## Exercise
Set out word for word the line that contains "Task: Reload the current page" and each line after it, through the end of the data below, but exclude the pictures.

Supplied data START

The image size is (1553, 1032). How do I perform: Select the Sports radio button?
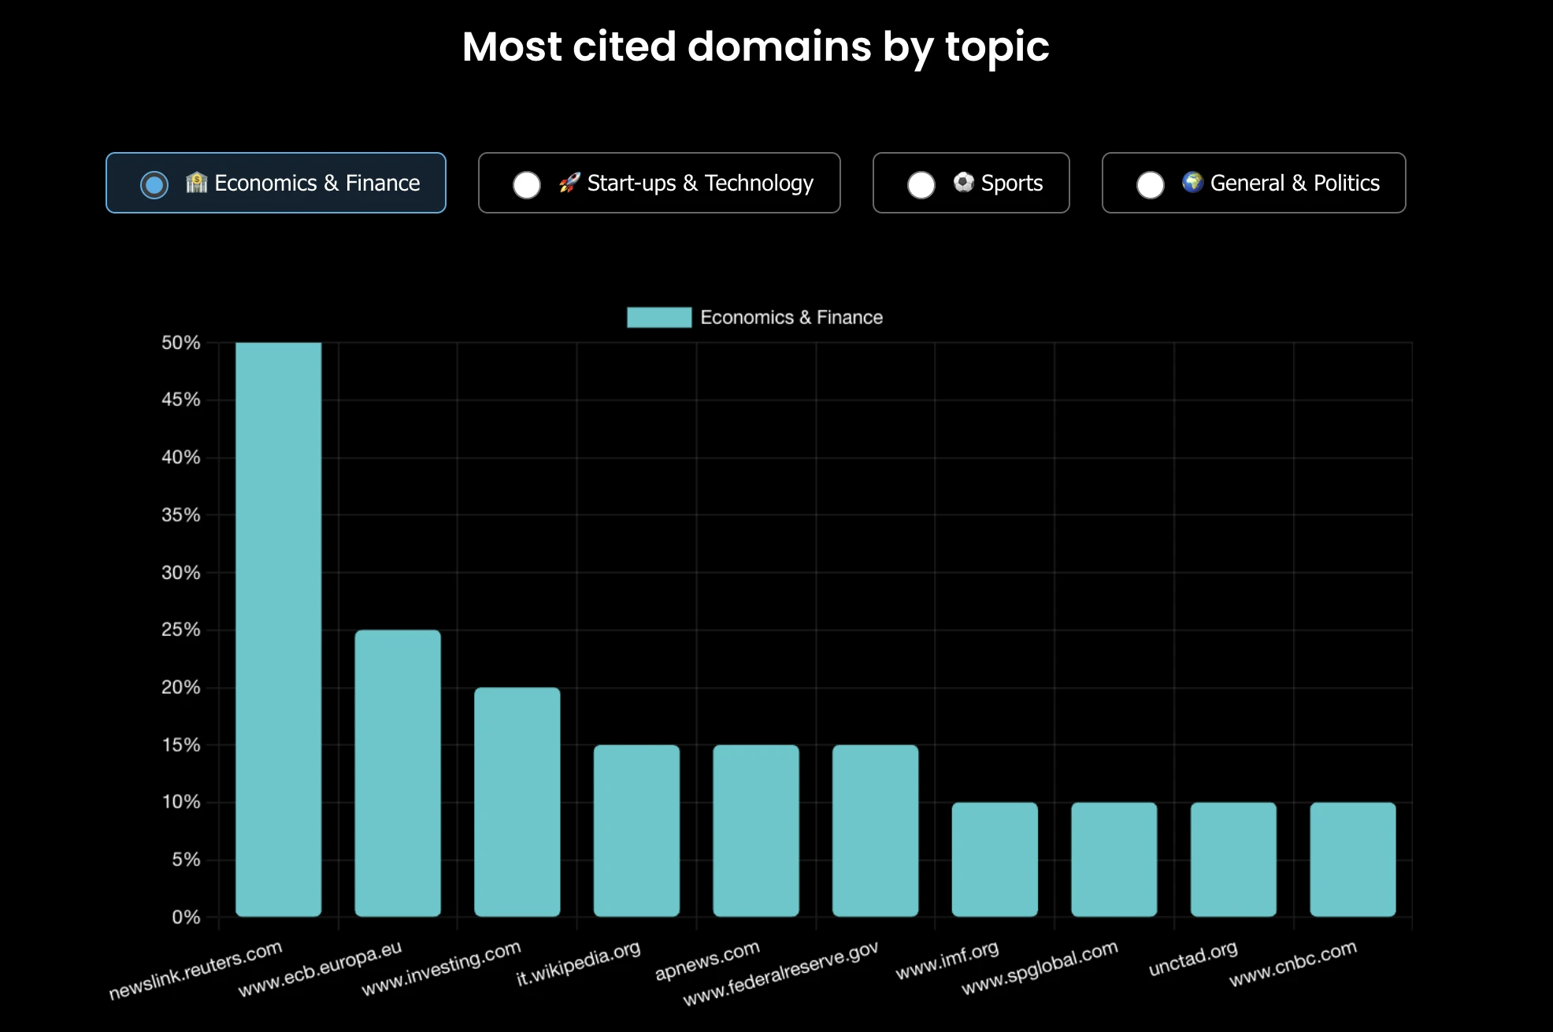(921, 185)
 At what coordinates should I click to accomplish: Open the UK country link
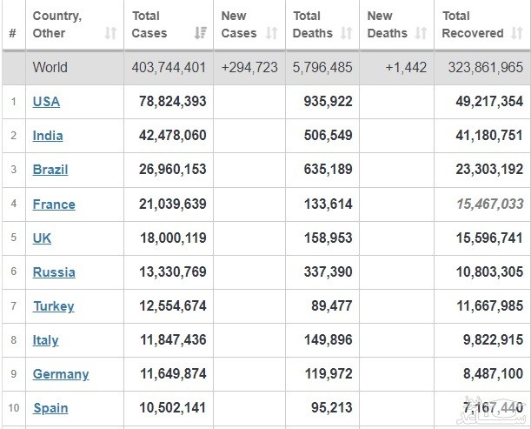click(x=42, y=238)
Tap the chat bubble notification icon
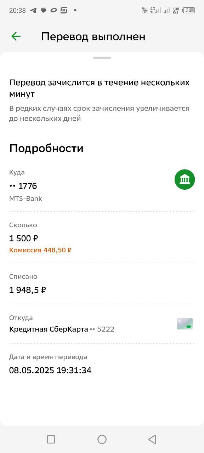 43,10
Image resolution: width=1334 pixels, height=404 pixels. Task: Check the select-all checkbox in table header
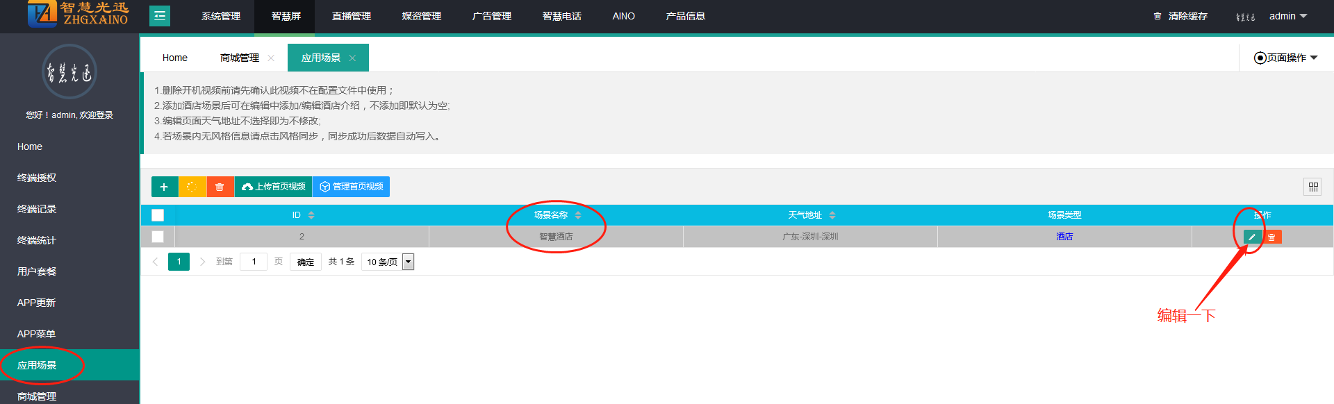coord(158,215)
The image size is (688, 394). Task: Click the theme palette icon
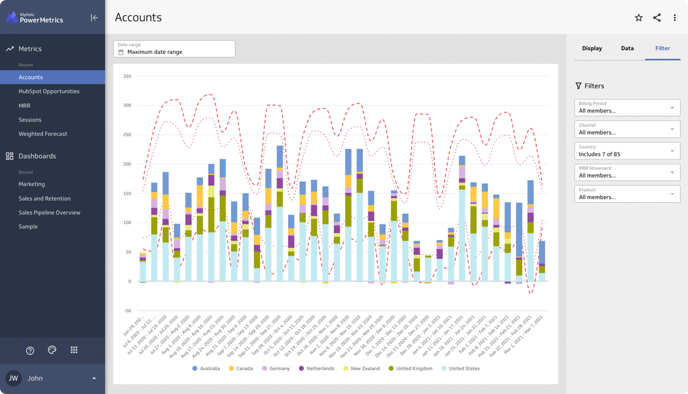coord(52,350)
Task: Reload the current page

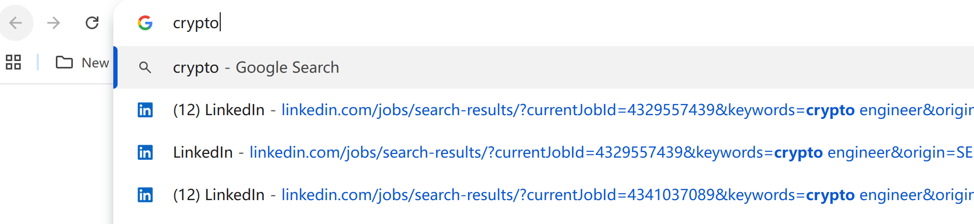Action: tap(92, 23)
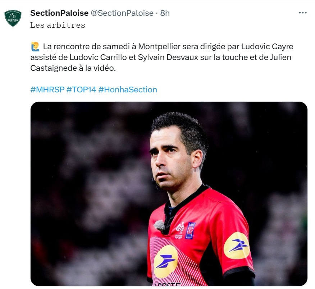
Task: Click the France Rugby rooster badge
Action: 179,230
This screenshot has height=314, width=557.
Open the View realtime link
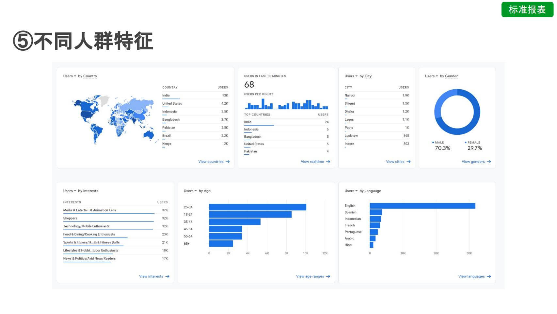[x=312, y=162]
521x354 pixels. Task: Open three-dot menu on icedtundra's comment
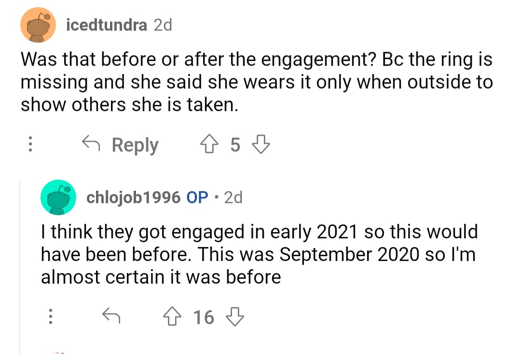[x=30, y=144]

Supplied data END

## Result of the exercise
Task: Reload the current page

Action: tap(92, 23)
Task: Click the France Rugby rooster badge
Action: 179,230
This screenshot has height=314, width=557.
Open the View realtime link
[x=312, y=162]
521x354 pixels. Task: Open three-dot menu on icedtundra's comment
[x=30, y=144]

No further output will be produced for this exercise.